Hector rolled his eyes. “Of course he was still alive! How else could he have bitten Lou?”

Corbett looked back at Grady. “Chief, what’s your take on that?”

“I’m not a doctor.”

“No, but you’re a policeman.”

Grady fidgeted a bit in his seat. “Listen, I’m not qualified to say—I didn’t see him drop. When I got to Hector’s he had already attacked Lou, and he was going after Hailey, so I did what I had to do. He was definitely dead afterwards, though. That much is for certain.”

Corbett waved the issue aside. “All right. To continue, anyone who wants to learn will need instruction on how to handle and use firearms, as well as specific defensive tactics. It’s going to take a long time to get all the fortifications made, so folks will have to train up on what we have now, then be retrained with what we’ll have in the future.”

“About some of those plans,” Booker said, speaking for the first time since the session had begun, “are you set on partitioning the town?”

“I am. It’s the safest bet. If there’s a break-in, we’ll need to be able to shrink our perimeter and still keep everyone safe.”

Hector snorted. “So not only do you want to put up walls around the town, you want to put them up inside. That’s simply ridiculous.”

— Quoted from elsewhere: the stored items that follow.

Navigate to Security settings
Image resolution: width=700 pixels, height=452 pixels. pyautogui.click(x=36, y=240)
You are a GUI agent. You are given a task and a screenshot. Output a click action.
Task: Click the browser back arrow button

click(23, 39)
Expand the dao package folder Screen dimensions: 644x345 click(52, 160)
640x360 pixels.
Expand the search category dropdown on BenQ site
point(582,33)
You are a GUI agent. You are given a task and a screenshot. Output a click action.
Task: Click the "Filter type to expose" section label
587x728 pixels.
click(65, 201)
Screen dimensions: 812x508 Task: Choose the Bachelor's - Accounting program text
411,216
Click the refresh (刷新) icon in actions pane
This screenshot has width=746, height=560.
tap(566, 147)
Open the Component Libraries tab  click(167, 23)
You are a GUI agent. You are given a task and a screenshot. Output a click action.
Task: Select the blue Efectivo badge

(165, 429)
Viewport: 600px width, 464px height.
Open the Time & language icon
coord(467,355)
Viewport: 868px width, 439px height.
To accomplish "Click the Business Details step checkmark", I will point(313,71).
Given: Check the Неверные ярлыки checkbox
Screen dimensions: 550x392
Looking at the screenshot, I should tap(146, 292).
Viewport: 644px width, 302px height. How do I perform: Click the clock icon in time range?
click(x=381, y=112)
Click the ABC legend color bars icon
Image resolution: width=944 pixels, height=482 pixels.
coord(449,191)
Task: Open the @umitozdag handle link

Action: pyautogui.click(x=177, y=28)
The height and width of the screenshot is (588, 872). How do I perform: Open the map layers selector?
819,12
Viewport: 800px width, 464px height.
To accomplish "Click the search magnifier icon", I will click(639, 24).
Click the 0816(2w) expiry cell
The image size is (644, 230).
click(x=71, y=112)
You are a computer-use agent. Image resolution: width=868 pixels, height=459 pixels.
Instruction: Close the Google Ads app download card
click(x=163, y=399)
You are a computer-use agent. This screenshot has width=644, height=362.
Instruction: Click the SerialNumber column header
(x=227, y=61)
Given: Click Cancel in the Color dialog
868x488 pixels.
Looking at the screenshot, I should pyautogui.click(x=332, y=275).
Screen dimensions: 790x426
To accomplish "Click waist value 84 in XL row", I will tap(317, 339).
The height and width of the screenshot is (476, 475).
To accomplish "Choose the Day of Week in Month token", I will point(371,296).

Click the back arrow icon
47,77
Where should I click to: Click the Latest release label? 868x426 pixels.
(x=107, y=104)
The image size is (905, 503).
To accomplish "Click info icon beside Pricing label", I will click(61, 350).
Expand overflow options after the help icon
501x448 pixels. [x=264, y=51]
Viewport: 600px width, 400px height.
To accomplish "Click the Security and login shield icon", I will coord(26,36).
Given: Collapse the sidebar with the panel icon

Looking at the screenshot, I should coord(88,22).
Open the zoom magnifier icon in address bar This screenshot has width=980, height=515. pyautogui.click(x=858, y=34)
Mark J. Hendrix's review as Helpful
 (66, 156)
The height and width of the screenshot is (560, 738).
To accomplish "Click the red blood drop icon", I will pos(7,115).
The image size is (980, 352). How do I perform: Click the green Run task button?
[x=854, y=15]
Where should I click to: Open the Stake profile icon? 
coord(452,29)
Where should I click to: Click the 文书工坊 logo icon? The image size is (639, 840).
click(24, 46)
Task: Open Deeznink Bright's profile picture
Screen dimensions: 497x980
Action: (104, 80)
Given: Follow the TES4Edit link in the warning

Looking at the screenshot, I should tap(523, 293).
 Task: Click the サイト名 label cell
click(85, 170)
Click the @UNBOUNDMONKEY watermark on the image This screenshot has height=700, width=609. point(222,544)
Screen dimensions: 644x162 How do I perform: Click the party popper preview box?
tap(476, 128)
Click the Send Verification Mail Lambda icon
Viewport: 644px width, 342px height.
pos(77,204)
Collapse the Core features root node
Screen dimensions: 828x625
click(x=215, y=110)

“I have to say, I’m not much of a fan of it either, Barry,” Booker added.

Corbett smiled thinly. “No? You’ll think differently when a bunch of slobbering, flesh-hungry ghouls are chasing your ass down Main Street, Max.”

That pissed Booker off. “Hey, I don’t deserve that attitude.”

Corbett held his smile, then ran a hand through his salt and pepper hair as the two men in his security detail stirred, uneasy at the suddenly contentious tones. Corbett looked away from the table and took a few steps to his right, then turned back to the council. “Listen, by tomorrow all the trenching will be complete. We’ll reinforce the sewer and gas lines and the water mains, then we’ll begin erecting walls all around the town. It’ll take two or three weeks to complete. By then, we’ll probably start seeing the effects of what’s been happening in the larger cities. Everyone’s going to be fighting for resources. Things are going to get very, very hairy. Not just competitive, mind you—but outright dangerous. And that’s before the zombies get here. If you’ve been watching the news, New York is totally down for the count. The entire Tenth Mountain Division is trying to take northern Manhattan, and they’re getting shut down. Boston is starting to destabilize, and so is DC. Los Angeles is about to go the same way, and there’s activity in Vegas, and it’s not the usual high-stakes game. All this means there’s going to be a mass migration of frightened, panic-stricken people. They won’t have any way to take care of themselves, not over the long term. Too many people have gotten used to all the modern conveniences. Right now, supermarkets are running out of food. There are no more food or fuel or water deliveries, outside of what the utility companies can keep pumping out. When a man’s family is starving, cold, sick, he’ll do anything to take care of them. Anything.